Thursday, March 28, 2013

bring a cannon to a lung cancer fight

It’s been 9 months since I had a ‘no evidence of disease’ CT Scan.

I’m getting damn tired of the scanxiety of inconclusive scans creeping into my waking hours and leaving me tossing and turning through the night.

In November it was compromised by a chest cold and “concerning for new lymphadenopathy” recently a sinus infection “concerning for pneumonia” created a CT Scan impression “concerning increasing size for adenopathy”, lung junk vs lung cancer.

While in my real world, my wife's MS dementia erases my lung cancer, and I admit the cancer free outings with her are a treat. 

"Concerning" is not an acceptable word.  It’s time to bring a cannon to a lung cancer fight. 
Patrick Leer
Health Activist:
Caregivingly Yours, MS Caregiver @


  1. Patrick, some people think that dealing with terminal illness is the worst thing that a person can experience.

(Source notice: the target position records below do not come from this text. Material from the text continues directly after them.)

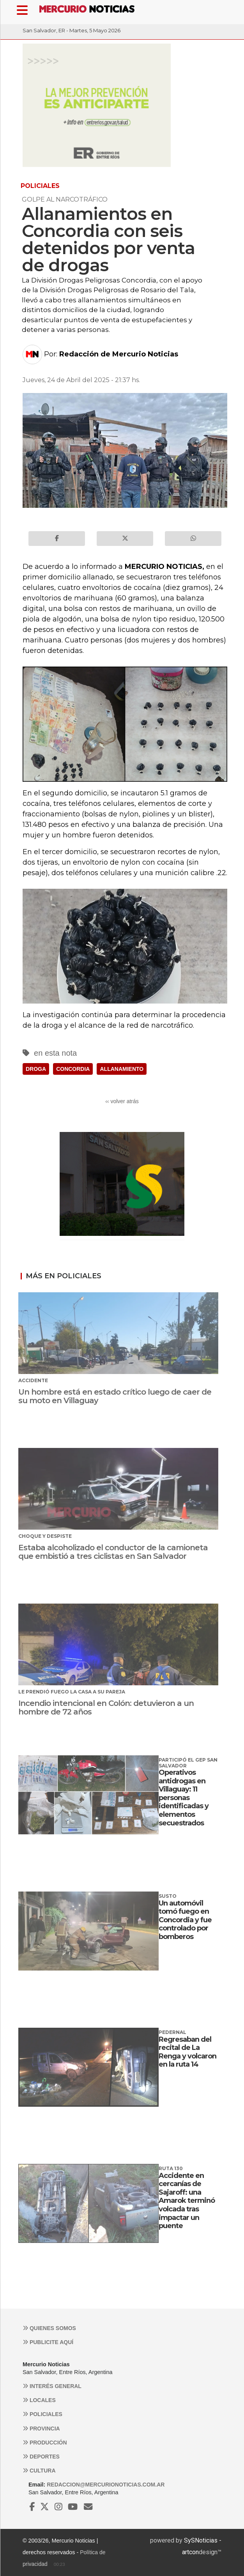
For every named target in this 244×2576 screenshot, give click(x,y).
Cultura (39, 2470)
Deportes (41, 2456)
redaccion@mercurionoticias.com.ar (105, 2484)
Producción (45, 2442)
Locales (39, 2400)
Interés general (52, 2386)
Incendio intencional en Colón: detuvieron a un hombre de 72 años (106, 1707)
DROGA (36, 1069)
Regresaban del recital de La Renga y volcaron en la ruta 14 (187, 2052)
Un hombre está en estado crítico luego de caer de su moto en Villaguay (114, 1396)
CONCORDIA (73, 1069)
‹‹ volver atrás (122, 1101)
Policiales (42, 2414)
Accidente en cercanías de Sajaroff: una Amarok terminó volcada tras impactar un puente (187, 2200)
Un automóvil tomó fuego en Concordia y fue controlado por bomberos (185, 1920)
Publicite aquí (48, 2342)
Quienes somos (49, 2328)
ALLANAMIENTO (121, 1069)
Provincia (41, 2428)
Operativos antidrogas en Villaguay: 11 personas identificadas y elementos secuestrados (184, 1797)
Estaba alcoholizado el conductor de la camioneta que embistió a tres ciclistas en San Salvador (113, 1551)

But it's not. Watching a loved one deal struggle, as your wife does... well, I think that must be the worst. You are a very strong person. Godspeed, my friend.

    1. Thanks Jessica! It's also about knowing I may not be there to see how it finishes for her.

  2. I participated in a clinical trial when i took chemo. I was required to have CT scans every 6 weeks and visit the doc every 3 weeks. I hated that time!! Each scan seemed worse than the chemo... the prep, the waiting, etc.... Now the trial is over and I have been going every 3 months and next visit, I'm not required to have a CT scan because of such good results. Of course, I am my own worse enemy and the thought that pops into my head is, "That's when it will start growing!" HAHA... I try to be positive, but it sure is hard at times!! Of course, it isn't as bad since it isn't in my face all the time.

    I think of you often, Patrick! :)


    1. Thanks Jackie! The consul of you veteran survivors means more than you can realize!

  3. The inconclusive results have been such a trying time for Ron and I. He will have surgery this month but we still have no conclusive evidence that this a malignant growth. Being unable to do a biopsy keeps us in the dark. Ron said last night, "What if they take it out and still say it's it inconclusive?" Of course we know that will not likely be the case. He's really scared of this operation and about not knowing what to expect.